Given passage:
PC Review


Reply
Thread Tools Rate Thread

Multiple (as in many) regressions

 
 
lk
Guest
Posts: n/a
 
      22nd Dec 2011
Hi all

Does anyone have a quick routine for running multiple regressions over a
range of files in Excel?

I have a whole load of .xls files. Each contain data in columns D and E.
D is always the independent (x axis) and E is always the dependent (y axis)
but each file will have a different number of rows. I've never been too
fond of .xlDown in VBA and a clumsy routine to count until the first blank
row would take a while with over 5,000 files!

I need a routine to open up each file, feed the ranges in D and E into the
Regression routine in the Data Analysis toolpak, create the outputs but
(crucially) dump the output somewhere. With 5,000 files, this means 5,000
regressions and therefore 5,000 worksheets in the results workbook. I'm
not sure what the limit is nowadays - used to be 256 sheets per book when I
last got anywhere near it.

Source material:
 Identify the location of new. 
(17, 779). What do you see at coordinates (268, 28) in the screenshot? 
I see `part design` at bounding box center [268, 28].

Exercise 1: According to the forum post, why would the results workbook end up with 5,000 worksheets? Answer in one to three sentences.
Exercise 2: In the forum post, which column always holds the dependent (y axis) values?
Please rely on the forum post alone and set the data aside.

Worked answer 1: There are over 5,000 .xls files, and each one needs its own regression. That makes 5,000 regressions, and each one's output is dumped into the results workbook, so the workbook would need 5,000 worksheets.

Worked answer 2: Column E.